Me voilà de retour parmi vous. Après onze heures de vol je recouvre la grisaille parisienne avec le plaisir (sic) partagé d’être chez soi tout en étant derechef enfermé dans un cycle urbain dégénéré. J’avais oublié ces embouteillages, cette pollution, cette insécurité. Je profite du WiFi pour vous envoyer cet article depuis mon taxi VelSatis embourbé dans un flux ininterrompu, Porte de la Chapelle.

La circulation est le point noir de Paris depuis bientôt trente ans, une espèce de verrue qui défigure la plus belle cité du monde … après Rome, bien entendu. Mais alors, que fait-on pour y remédier ? Rien, comme d’habitude, il ne faut pas froisser le chaland-qui-vote, ni les lobbies. Le citoyen lambda trinque et se tait.
Mais comme ce n’est pas mon style, je balance.

Voilà près de trente ans, donc, en 1974, mon père avait fait la Une des news car il avait lancé, à la tête de la Jeune Chambre économique Provence-Alpes-Côte d’Azur, un projet pilote d’aménagement de centre-ville, en instaurant contre vents et marées la rue piétonne … à Fréjus. Municipalité Léotard-père, c’était quand même un autre niveau. Outre les feux de la rampe, le paternel avait du essuyé les volées d’insultes des commerçants et des riverains … qui l’encensèrent deux ans plus tard, devant reconnaître que la qualité de vie avait augmenté, et les recettes aussi.
Dans la foulée il avait commis quelques rapports sur la venue des piétons dans les grandes agglomérations (Lyon, Marseille, Paris), leurs corollaires d’aménagements urbains, de transports en commun, de parcs de vélos et voitures électriques à la location horaire, etc. Pour rester dans des cartons faute de volonté politique.
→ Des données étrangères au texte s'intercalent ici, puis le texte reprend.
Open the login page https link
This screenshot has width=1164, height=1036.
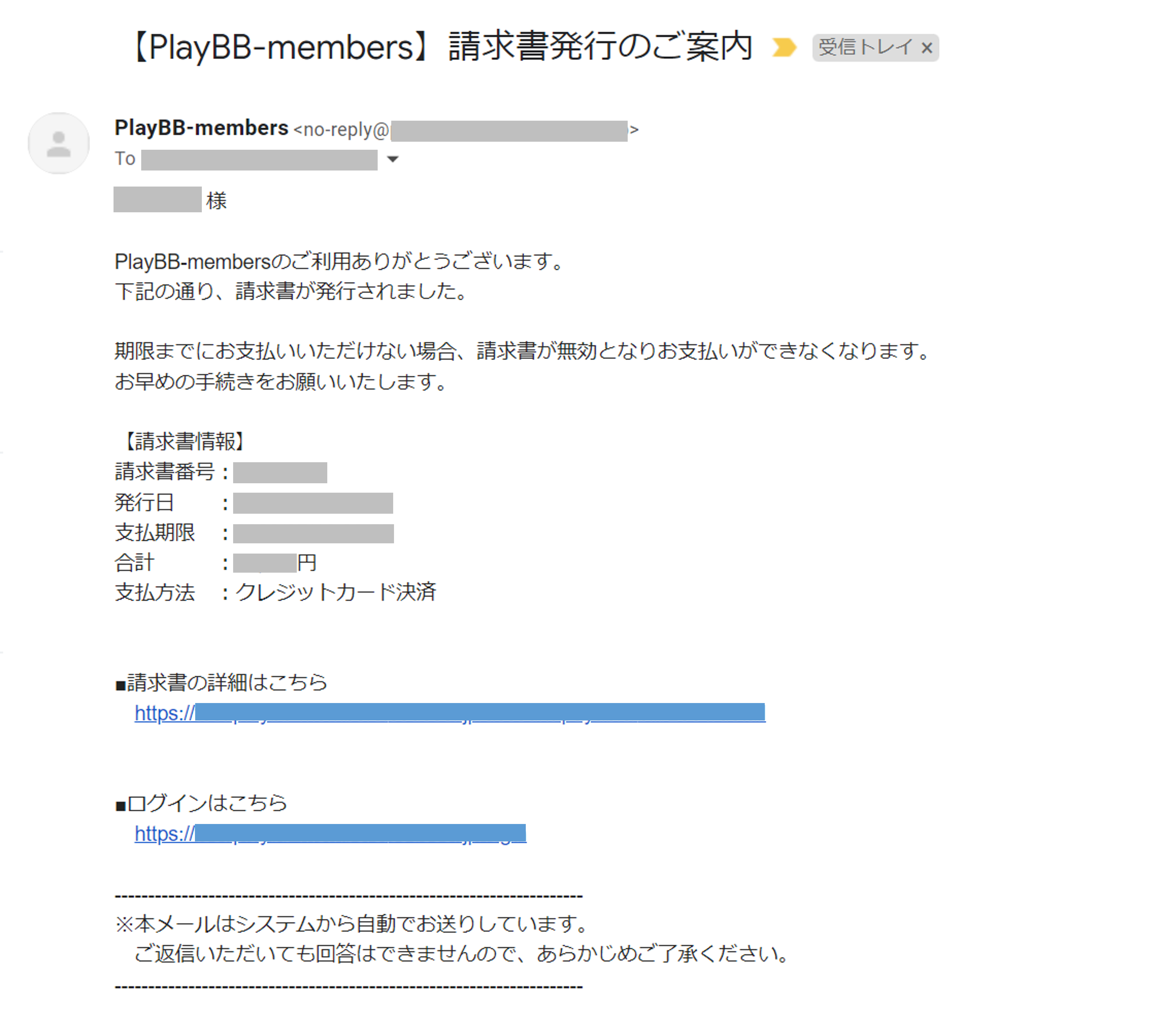point(330,833)
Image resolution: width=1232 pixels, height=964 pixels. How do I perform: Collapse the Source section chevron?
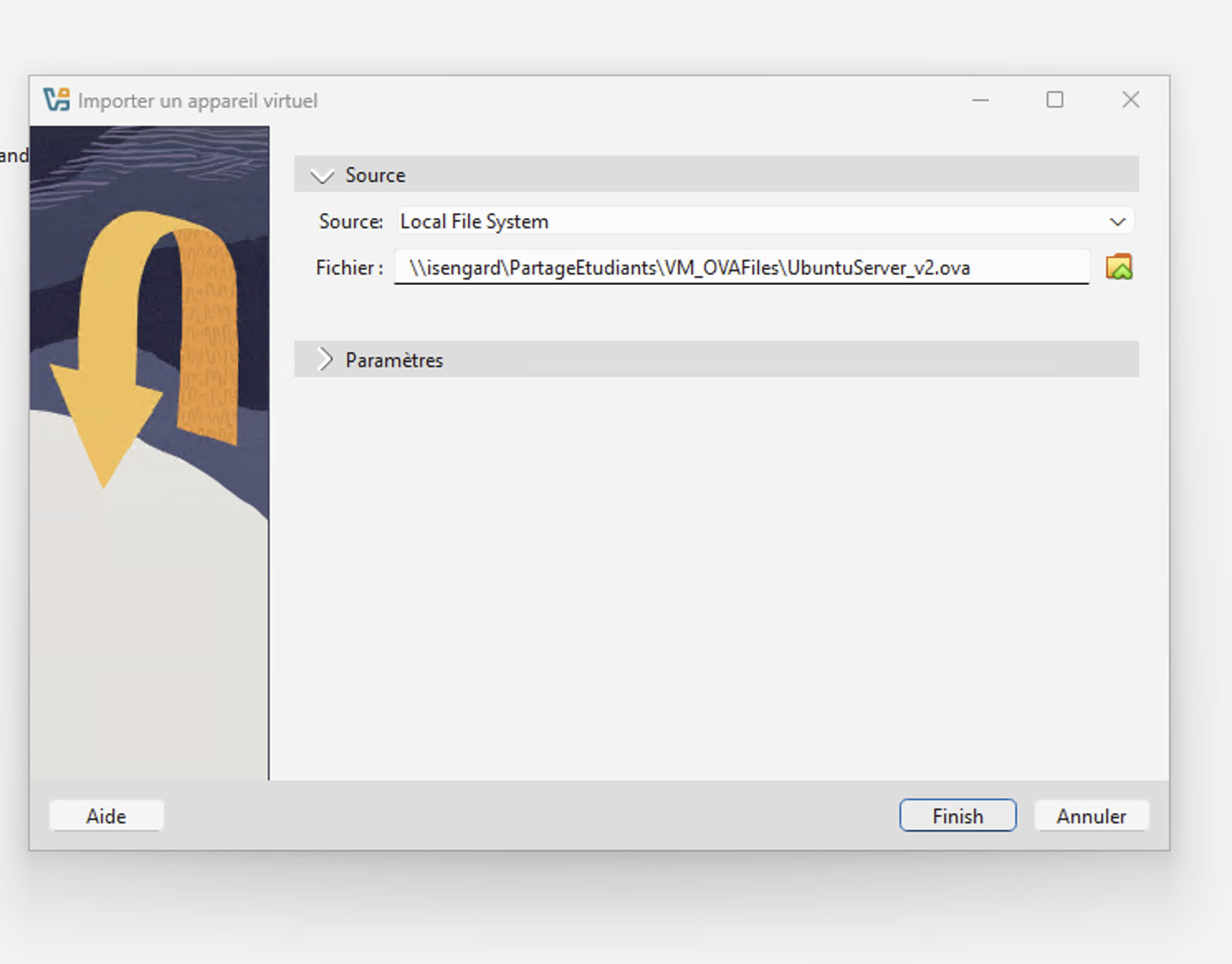coord(322,175)

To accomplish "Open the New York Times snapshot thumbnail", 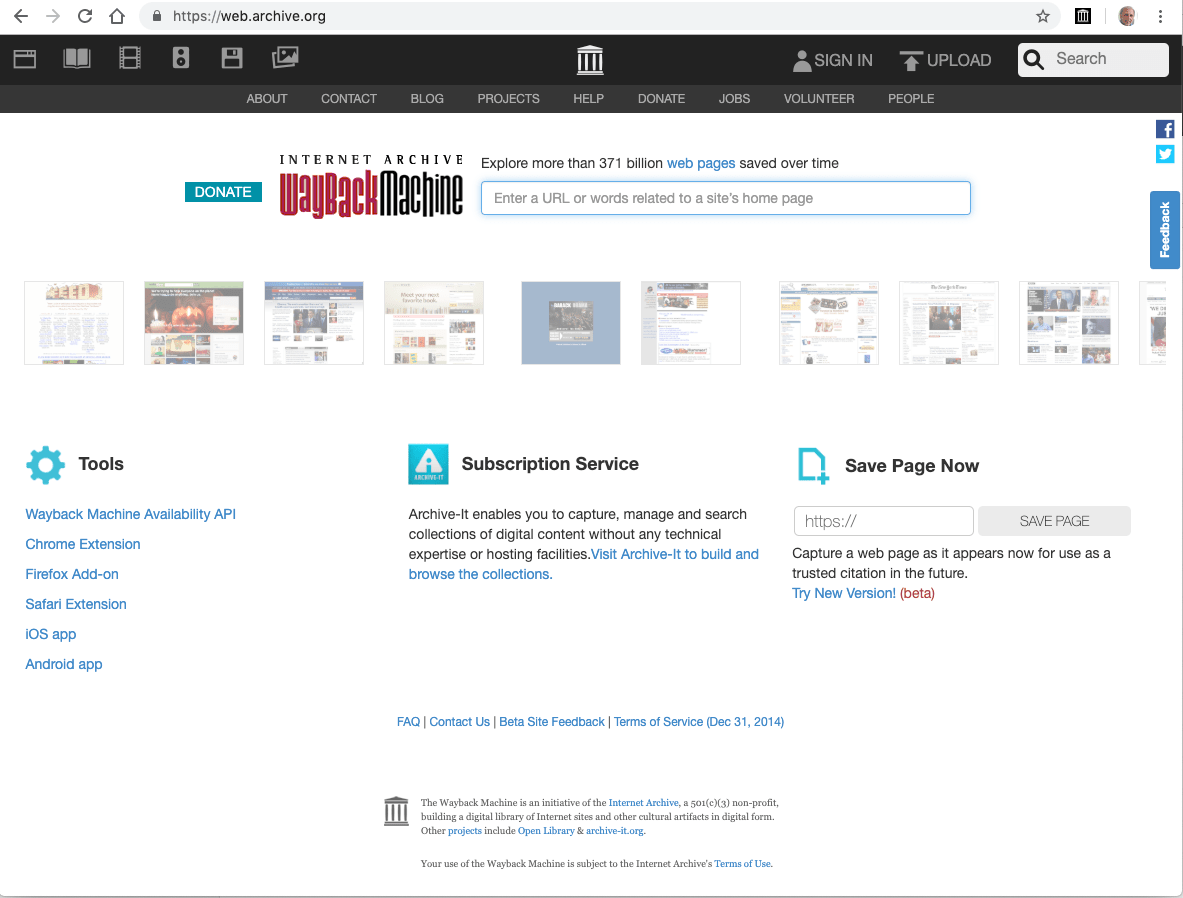I will tap(948, 322).
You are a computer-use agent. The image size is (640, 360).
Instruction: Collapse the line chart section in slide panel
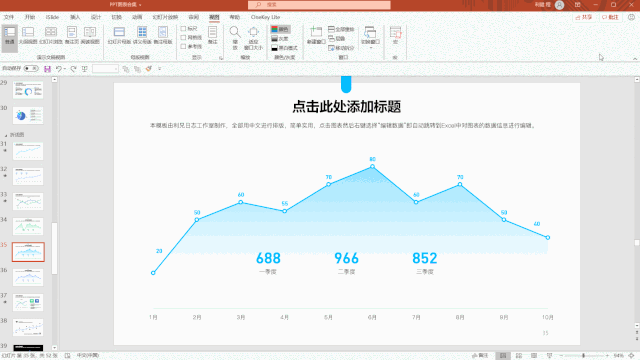pos(6,135)
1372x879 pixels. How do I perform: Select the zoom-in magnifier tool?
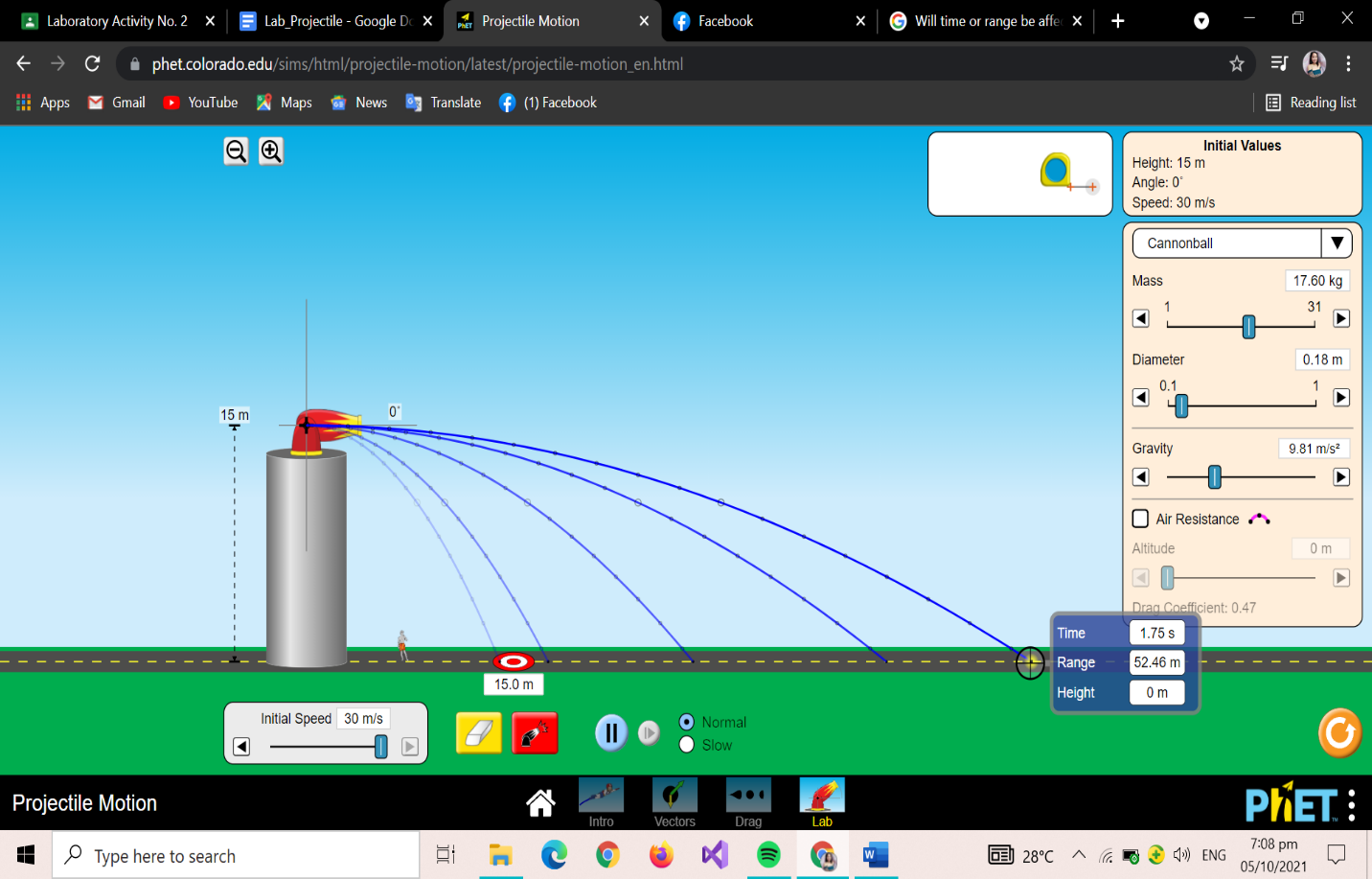coord(270,150)
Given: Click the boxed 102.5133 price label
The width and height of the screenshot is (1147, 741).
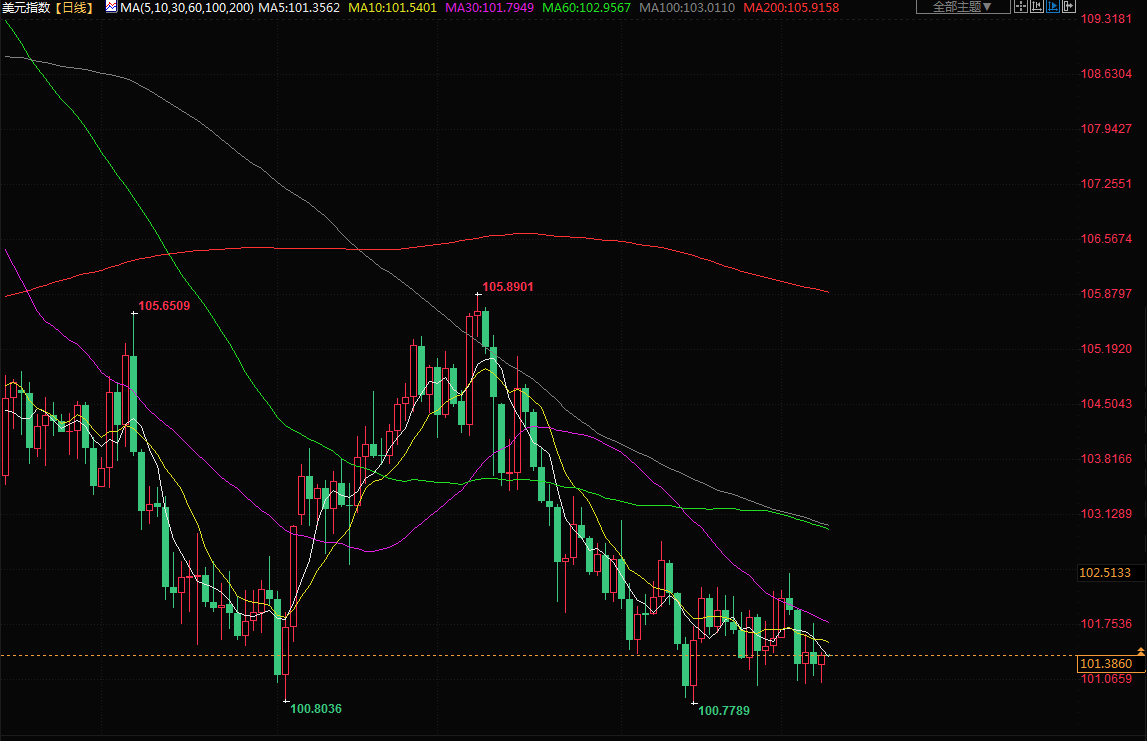Looking at the screenshot, I should point(1106,573).
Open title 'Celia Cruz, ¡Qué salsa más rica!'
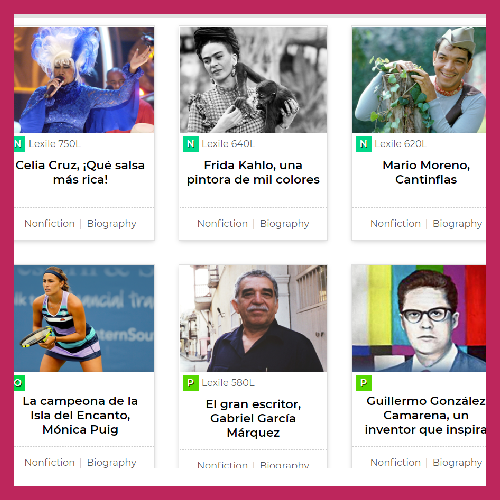The image size is (500, 500). coord(80,172)
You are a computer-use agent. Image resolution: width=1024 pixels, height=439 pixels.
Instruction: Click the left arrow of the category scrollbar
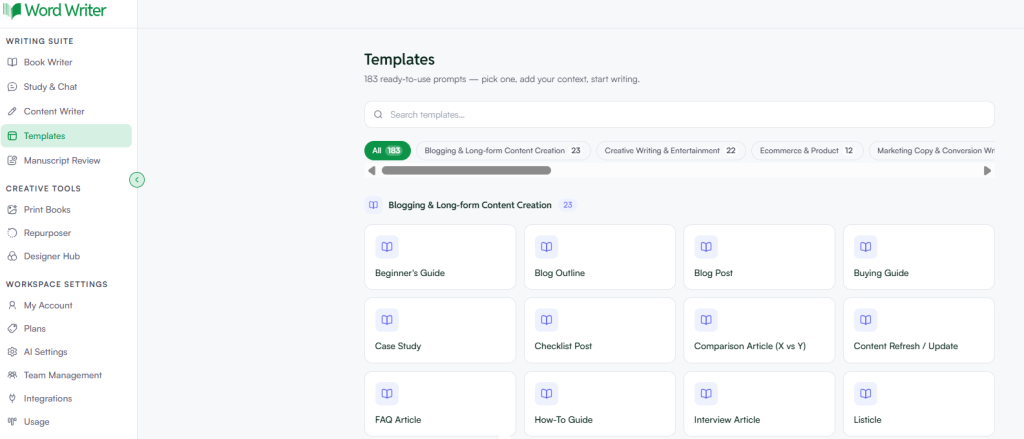(x=372, y=171)
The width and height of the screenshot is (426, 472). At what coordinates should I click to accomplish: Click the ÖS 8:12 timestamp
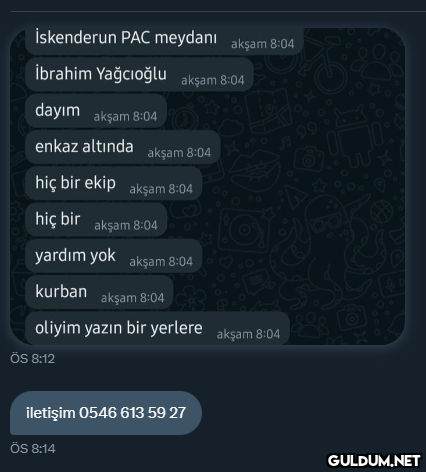pos(33,359)
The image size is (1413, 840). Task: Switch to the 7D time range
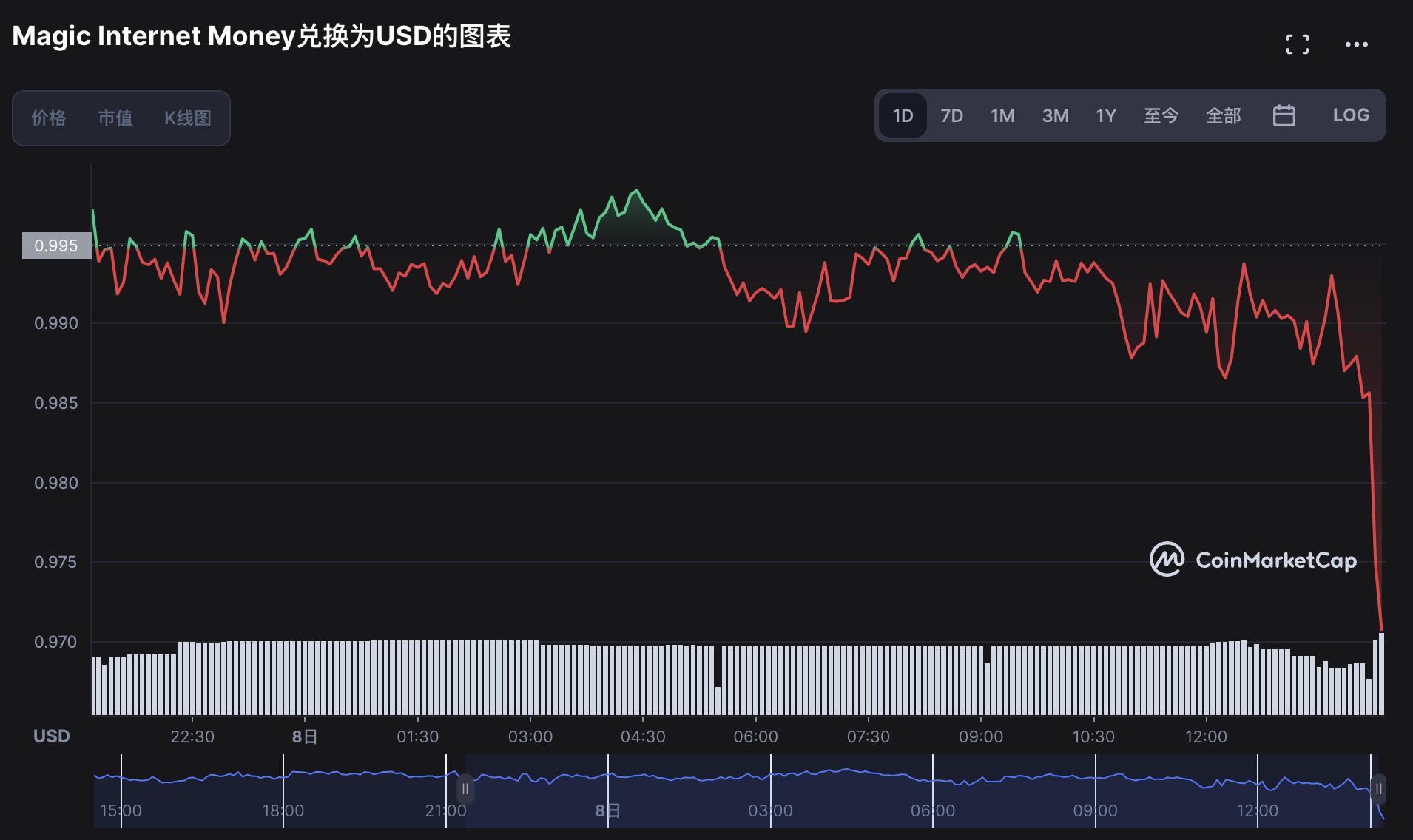(x=951, y=115)
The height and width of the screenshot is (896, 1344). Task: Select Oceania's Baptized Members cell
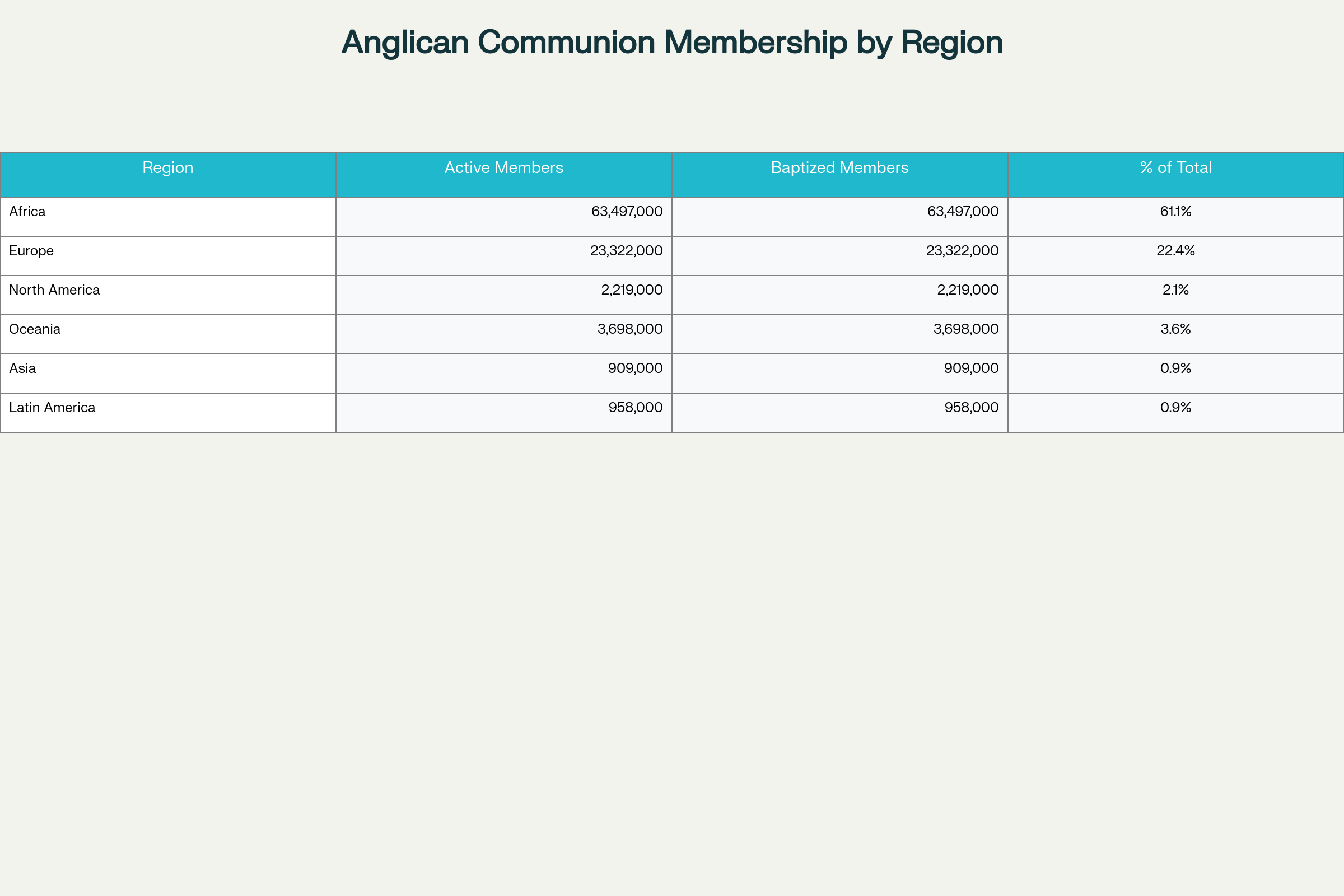click(965, 330)
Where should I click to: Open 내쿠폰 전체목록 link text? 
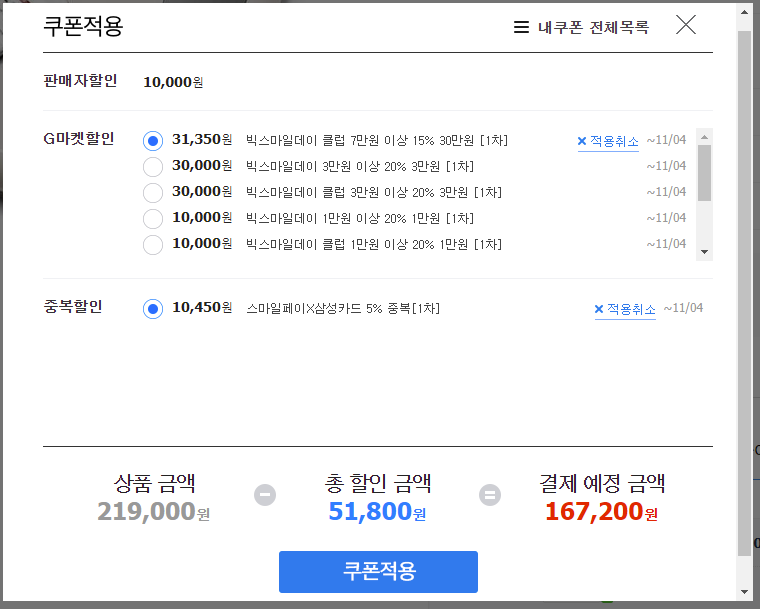(593, 27)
Alors quand Denis Baupin, l’homme tout neuf d’un parti écologique est arrivé à la mairie de Paris, je me suis permis un cri de joie. Quel naïf je fais !
N’a-t-il pas déclaré récemment sur le site des Verts « Nos concitoyens souhaitent retrouver un air de qualité, voir diminuer les nuisances sonores et l’insécurité routière.(…) Ils souhaitent que la ville soit accessible à tous, qu’on soit en bonne santé ou à mobilité réduite, qu’on habite en centreville ou en banlieue, qu’on ait les moyens ou qu’on fasse le choix d’avoir une voiture ou pas. Ce sont les objectifs que nous nous sommes donnés.
Manifestement, je vois un immense écart entre le discours et la réalité.

Je constate la disparition des fameuses motos-crottes sous couvert d’un élan de civisme des parisiens : jamais eu autant de merde par terre, à tel point que les personnes âgées chutent lourdement et que les enfants y pataugent.
Je constate une adéquation entre les horaires de ramassage des poubelles et les pics de circulation (8h-9h30 / 17h19h), ce qui n’est pas très malin : à Genève, par exemple, ville exemplaire de civisme, c’est la nuit, passées les 22 heures, que l’on nettoie les trottoirs et ramasse les ordures.
Je constate la mise en place de couloirs de bus de taille gigantesque qui paralysent la circulation (leur mise en place a nécessité la suppression d’une voie pour les voitures) et ne résolvent en rien ni la mobilité des vélo ni le stationnement sauvage des livreurs, bien au contraire. Que sont ces tronçons de couloirs qui parfois ne dépassent pas cent mètres ? (si ce n’est pour être mis bout à bout et donner un chiffre global à la fin de l’année comme quoi les couloirs de bus / voies cyclables sont en augmentations).
Pourquoi développer des pistes cyclables pour seulement 1% des usagers, et délaisser les autres ? Pourquoi faire un tramway sur les maréchaux Porte de Versailles alors que la petite ceinture est délaissée (et plus adaptée à ce type de transport) ?
Je constate une forte montée de l’insécurité en terme de feux rouges grillés, de sens uniques non respectés, de circulation intensive des deux roues sur les trottoirs.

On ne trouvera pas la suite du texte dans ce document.